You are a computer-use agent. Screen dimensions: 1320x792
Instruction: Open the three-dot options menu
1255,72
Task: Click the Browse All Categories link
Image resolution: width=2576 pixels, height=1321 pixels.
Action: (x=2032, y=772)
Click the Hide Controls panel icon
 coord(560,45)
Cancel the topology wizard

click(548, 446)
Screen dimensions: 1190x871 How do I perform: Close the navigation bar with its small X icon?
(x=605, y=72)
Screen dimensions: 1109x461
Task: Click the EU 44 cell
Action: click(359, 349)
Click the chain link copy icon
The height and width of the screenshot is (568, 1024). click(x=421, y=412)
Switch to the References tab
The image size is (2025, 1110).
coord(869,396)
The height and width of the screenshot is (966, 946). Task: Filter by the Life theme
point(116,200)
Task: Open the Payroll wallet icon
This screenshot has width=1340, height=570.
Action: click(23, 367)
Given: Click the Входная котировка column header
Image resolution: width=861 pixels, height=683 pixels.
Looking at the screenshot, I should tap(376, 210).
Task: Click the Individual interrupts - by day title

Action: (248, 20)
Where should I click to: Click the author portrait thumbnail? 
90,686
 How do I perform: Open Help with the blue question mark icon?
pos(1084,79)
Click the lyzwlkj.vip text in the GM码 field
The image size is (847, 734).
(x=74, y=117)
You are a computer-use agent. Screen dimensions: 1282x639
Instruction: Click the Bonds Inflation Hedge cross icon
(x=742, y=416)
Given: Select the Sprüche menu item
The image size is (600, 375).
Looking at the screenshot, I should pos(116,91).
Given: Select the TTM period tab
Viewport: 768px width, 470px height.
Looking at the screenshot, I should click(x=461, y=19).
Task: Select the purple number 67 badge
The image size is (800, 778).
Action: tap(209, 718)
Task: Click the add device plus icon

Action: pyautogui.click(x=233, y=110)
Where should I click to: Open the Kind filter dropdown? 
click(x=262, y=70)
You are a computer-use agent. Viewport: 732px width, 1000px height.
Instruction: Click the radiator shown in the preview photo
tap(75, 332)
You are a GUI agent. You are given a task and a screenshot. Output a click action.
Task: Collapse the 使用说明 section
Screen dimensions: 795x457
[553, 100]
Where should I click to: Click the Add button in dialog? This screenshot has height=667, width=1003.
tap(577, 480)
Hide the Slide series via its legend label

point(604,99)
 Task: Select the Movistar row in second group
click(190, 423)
# # #
**What you are asked to do**
Go through the listing above, and whenever a line holds the word "computer", copy it.

**Response**
You are a computer-use agent. Screen dimensions: 1320x792
You are a computer-use agent. Screen dimensions: 1282x639
You are a computer-use agent. Viewport: 732px width, 1000px height.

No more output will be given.